Deux jeunes filles montent dans mon wagon de métro et prennent place côte à côte en face de moi. Elles pépient sur le rythme rapide de celles qui ont peur de ne pouvoir tout se dire avant de se quitter.

Leur sujet de conversation, celui qui les tiendra les quatorze stations du voyage c'est LA rumeur, celle qui enfle et court depuis quelques jours dans les murs de leur école ou lycée : Nan mais zyva, tu le crois, toi, que Tara et Christophe... ??? Elles spéculent, calculent, tentent de remonter le puzzle de ce que Truc a dit à Machin de ce que Christophe racontait sur Tara, sauf que ça colle pas avec ce que Lucille disait à la teuf chez Jenny. Naaaaaaaan, j'le crois pas, on aurait vu quelque chose. Quoique : du coup je comprendrais mieux comment il a tracé l'autre jour en sortant du cours d'éco. Nan c'est pas possible, ça serait trooooop gore !

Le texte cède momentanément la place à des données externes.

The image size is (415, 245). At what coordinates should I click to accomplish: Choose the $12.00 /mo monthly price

La conversation, toute prenante qu'elle soit, n'empêche pas celle qui se trouve en face de moi de plonger une main dans sa besace pour y puiser une pochette (sans rayures) de son sac, s'y emparer de lingettes démaquillantes et entreprendre le toilettage de son visage et son cou, puis d'y replonger pour d'autres petites lingettes rondes qu'elle se passera énergiquement sur les paupières et sous les yeux, le tout sans miroir, au jugé, mais ma foi fort efficacement : toute trace de rouge à lèvres, rimmel, mascara et fard disparaissent.

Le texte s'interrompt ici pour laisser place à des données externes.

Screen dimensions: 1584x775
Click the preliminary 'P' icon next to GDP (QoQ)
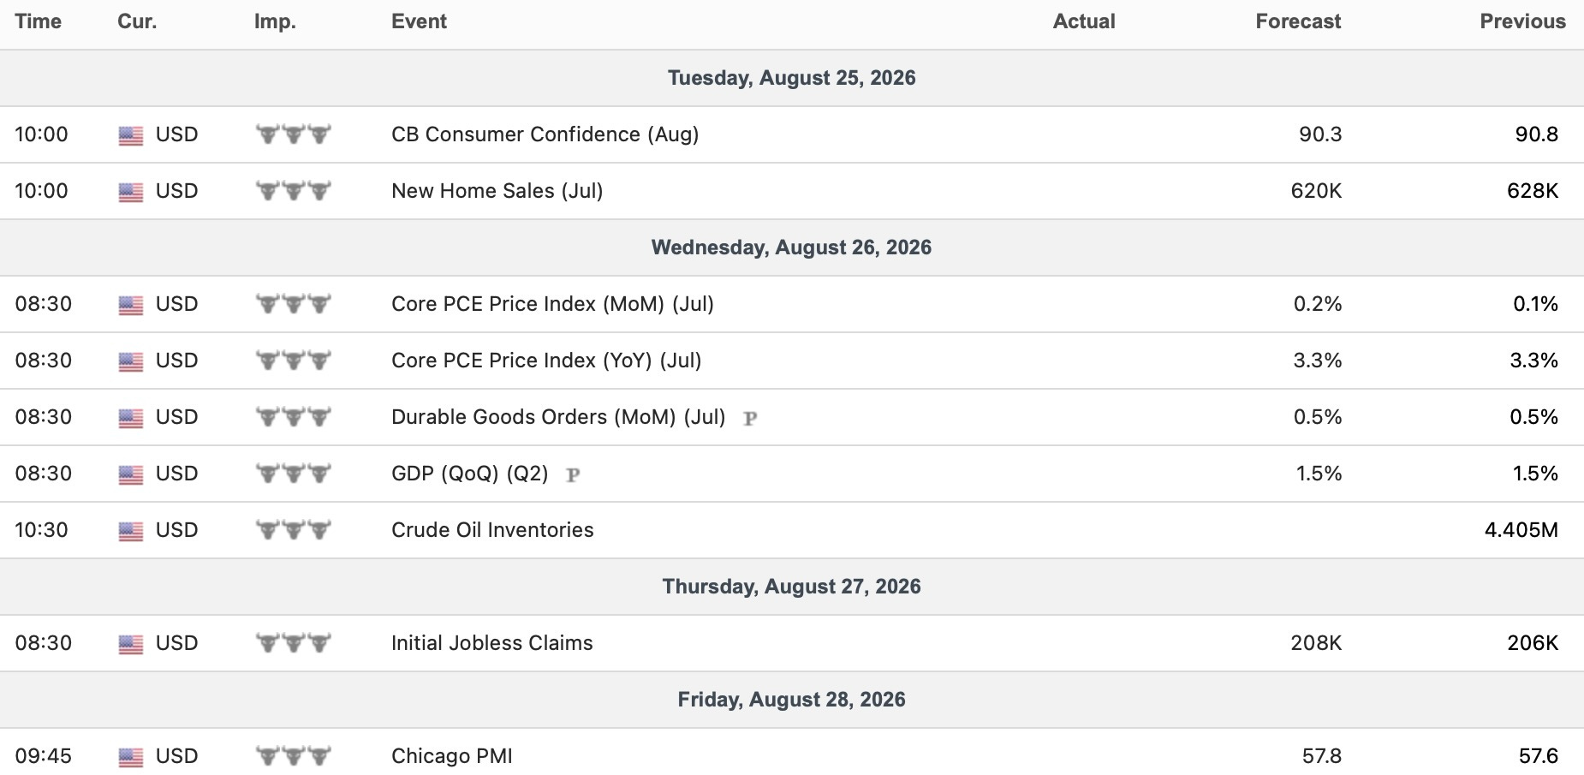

La copine prend les cotons et lingettes usagées au fur et à mesure que la démaquillante les lui tend et les enfourne dans la poche de sa veste. Elle récupère ensuite sur ses genoux la pochette d'où son amie a extrait un flacon de dissolvant et encore des petits bouts de coton et pose sa main sous la sienne pour offrir un semblant de stabilité à l'entreprise suivante : le retrait du vernis à ongles rouge pétard qui pourtant me semble quasi neuf (mais je ne suis pas une référence).

Elles commencent d'autant plus à m'intriguer que le tout est pratiqué avec une aisance de vieilles routières et un détachement serein vis-à-vis des voyageurs qui les observent.

« Merde, » interrompt la Nettoyeuse au beau milieu de l'élaboration d'une hypothèse qui expliquerait que Tara et Stéphane se seraient quittés, « je n'ai pratiquement plus de dissolvant. » « T'inquiète », la rassure l'autre. « Je t'en achète ce soir au Franprix. » « Super. Merci ! Je te donne le fric demain, ça ira ? J'ai rien sur moi là. » « Oui, oui, c'est bon », s'impatiente l'autre qui aimerait bien finir sa théorie de la rupture.

Et ça pépie de plus belle. Le reste de dissolvant reprend sa place dans la pochette, qui passe des genoux au sac de la copine (Uh ? C'est la copine qui rembarque la pochette ?)

Toute-Fraîche ferme tous les boutons ouverts de son cardigan, ce qui fait beaucoup de boutons à l'aune du large échancré sur peau nue avec amorce de soutif précédent. Elle replonge dans sa besace. Elle en sort une pochette zippée à surgelés renfermant une étoffe de fin coton blanc et se tourne bien en face de son amie : « C'est bon là ? » Inspection minutieuse de l'accessoiriste : « C'est OK. » Bien-Sage plie soigneusement son foulard, le pose sur la tête, en remonte les pans sur le bas de son visage. Hochement du menton de la copine qui ajoute l'emballage plastique à son barda : impeccable.

Je suis bouche bée. Je jette un coup d'œil vers la femme de l'autre côté du couloir qui comme moi n'en a pas perdu une miette. Echanges de sourires : cette gamine a de la ressource disent nos regards croisés. Alors là oui, je suis épatée !

Bercy. Très-Humble jaillit de sa banquette. « Mon changement ! A demain, tu n'es pas en retard hein ? Huit heures moins dix sur le quai ? » « Putain, merde alors ! J'ai déjà été en retard ? » demande l'autre sur un ton quasi attendri. La Voilée rigole : « Naaaaan, j'déconne ! Essaie de savoir pour Stéphane s'il n'est plus avec Tara, hein ? »

L'opération complète aura occupé pile poil les quatorze stations. Un timing parfait pour une transformation radicale.